> Text to read:

Can the ocean be relied on to feed a growing population in the future? This fundamental question was posed by 14 world leaders of the High Level Panel for Sustainable Ocean Economy who tasked a group of 22 lead marine scientists to provide the answer, which we published this August in the journal Nature: https://www.nature.com/articles/s41586-020-2616-y. As two of those scientists, we wanted to provide a glimpse into what is at the core of that paper, from our perspective.
First, we fully recognize that the importance of the oceans to the environment and society is not new. But when it comes to the future of global sustainable food production at large, it does tend to get overlooked. In part, this may be due to the relative scale of seafood production compared to agriculture (17% of edible animal production comes from the sea) and perhaps the perception that the oceans have nothing left to give due to impacts of overfishing and pollution, to name a few. Yet, recent science has emerged that shows food from well managed wild capture fisheries and marine aquaculture can have some of the lowest environmental impacts of any food-production system, and in some cases also provide co-benefits (e.g., improving water quality). This motivated us to take a closer look at seafood’s role in our future food system.

> Supplied material:
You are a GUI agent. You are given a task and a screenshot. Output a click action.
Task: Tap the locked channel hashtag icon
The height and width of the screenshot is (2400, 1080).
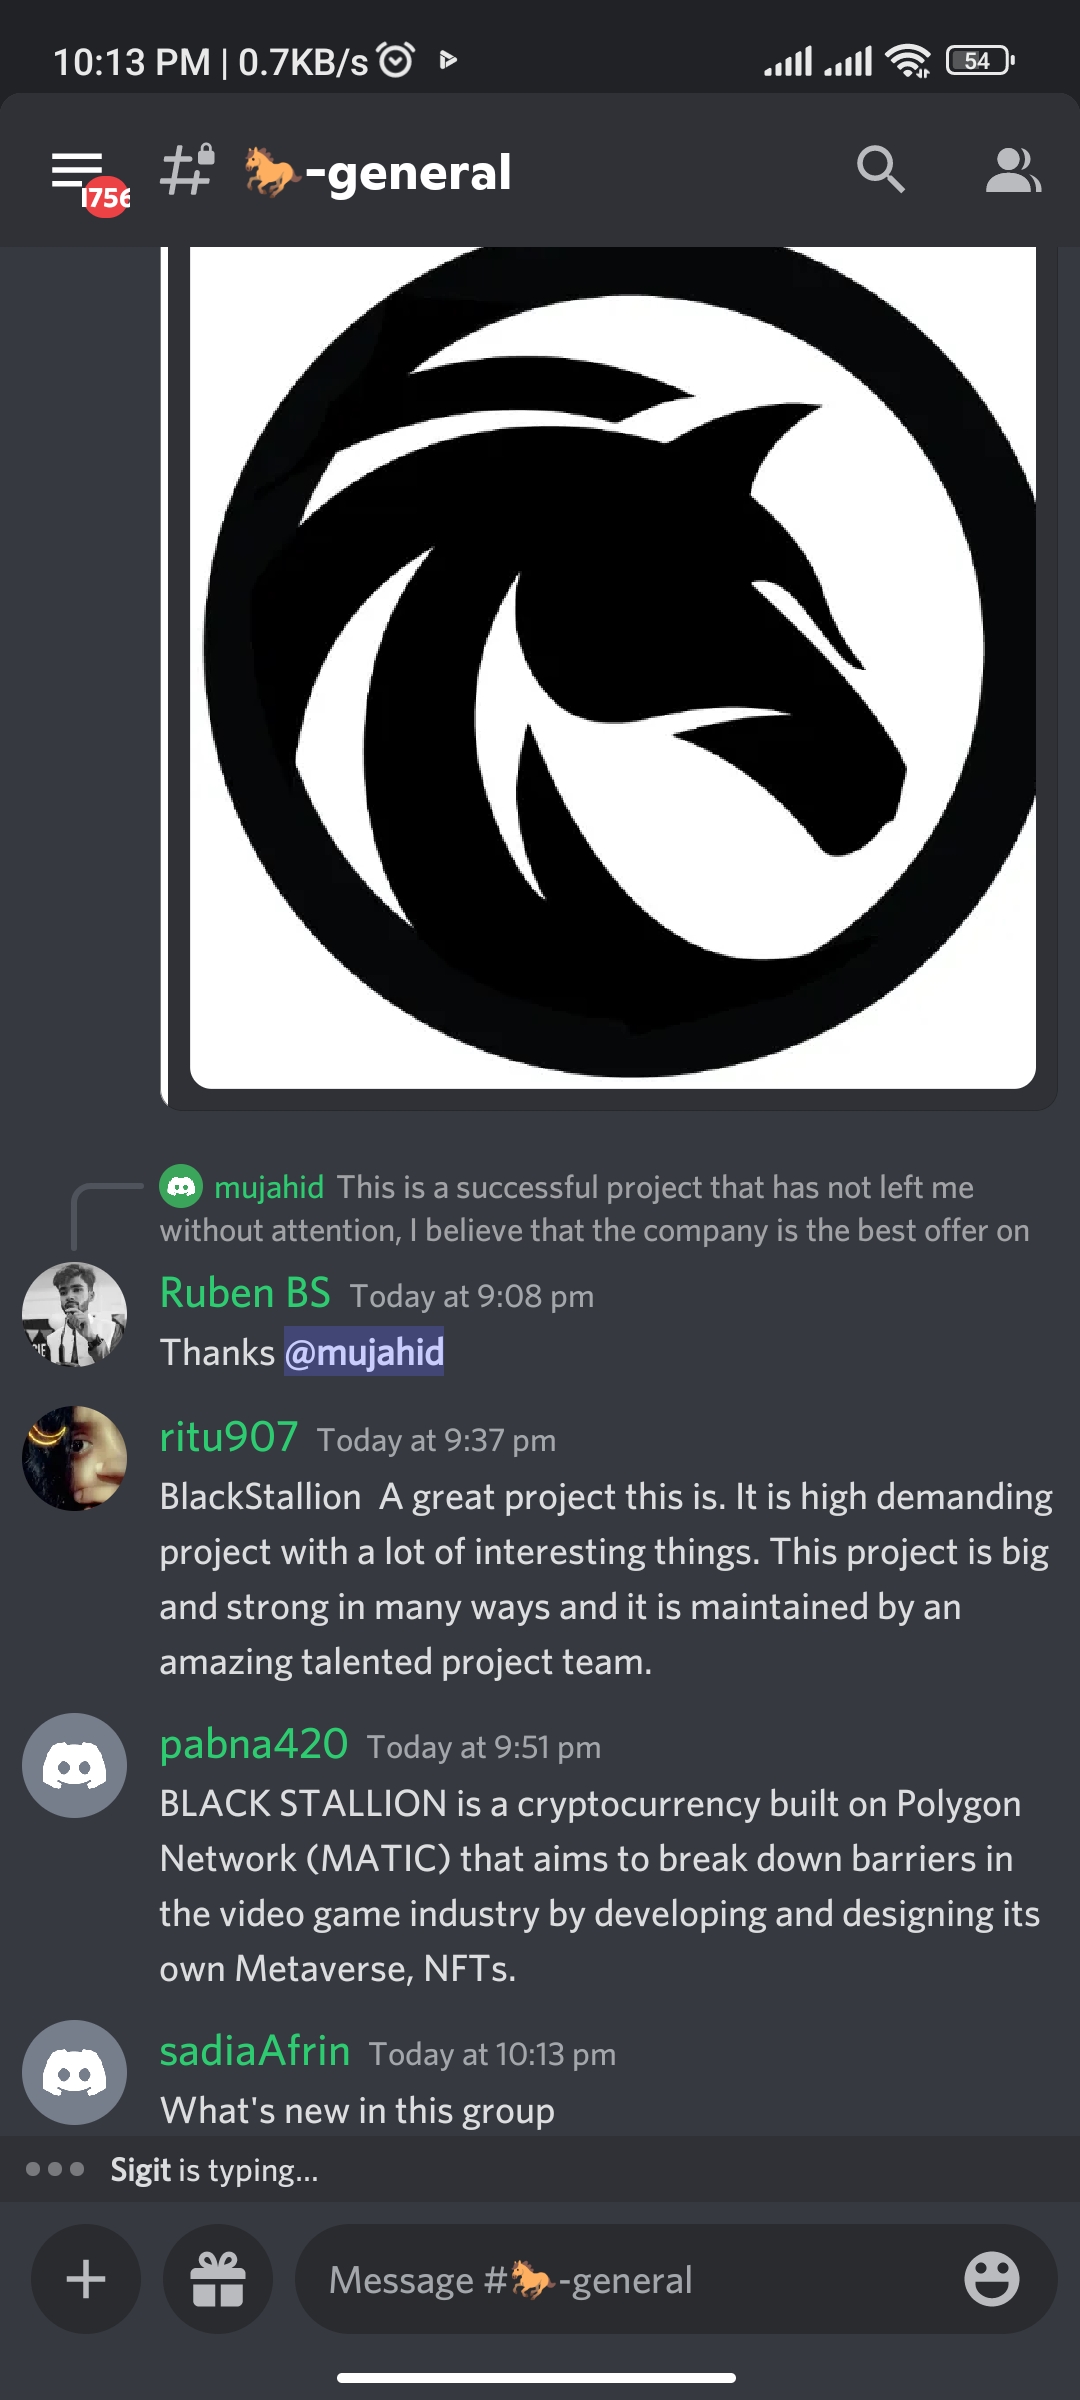point(188,170)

> Short task:
Pick up the passage about feeding a growing population from the ocean where it ends, and write what comes next. The material here is separate from the passage about ocean food production.

> Result:
Modeling economic and ecological limitations of wild and farmed species, our team found wild fisheries reforms could provide a 16% bump in catch, but the majority of increases in seafood will come from marine aquaculture. Specifically, farming a small portion of the sea could feasibly produce a 2 to 4-fold increase in finfish, like salmon and sable fish, and bivalves, including mussels and scallops. But the path to such sustainable seafood growth is not a given and requires strong governing commitments and science-based management practices.
Our team found that this brighter future, where seafood plays an increasing role in feeding future populations, will require: (1) continued improvement of wild fisheries management, (2) implementing development policy and reforms of marine aquaculture, (3) advancing feed technologies for fed fish, and (4) shifting demand towards more seafood, not less. The last one seems counterintuitive, but when seafood is considered alongside all foods and good governance, these conclusions emerge. Importantly, documented improvements across both sectors over the last 30 years demonstrates the potential. Plus, we didn’t even include seaweeds, another relatively overlooked dimension of marine aquaculture that is worth its own deep dive.
In a sea of pessimism, this study adds to the growing body of slightly more optimistic seafood literature and offers a science-based glimpse into what a world with sustainable fisheries and marine aquaculture could look like. While not a certainty, proactive, science-based planning for expansion of food from the sea will help move us toward a future that the next generation hopefully won’t have to fix.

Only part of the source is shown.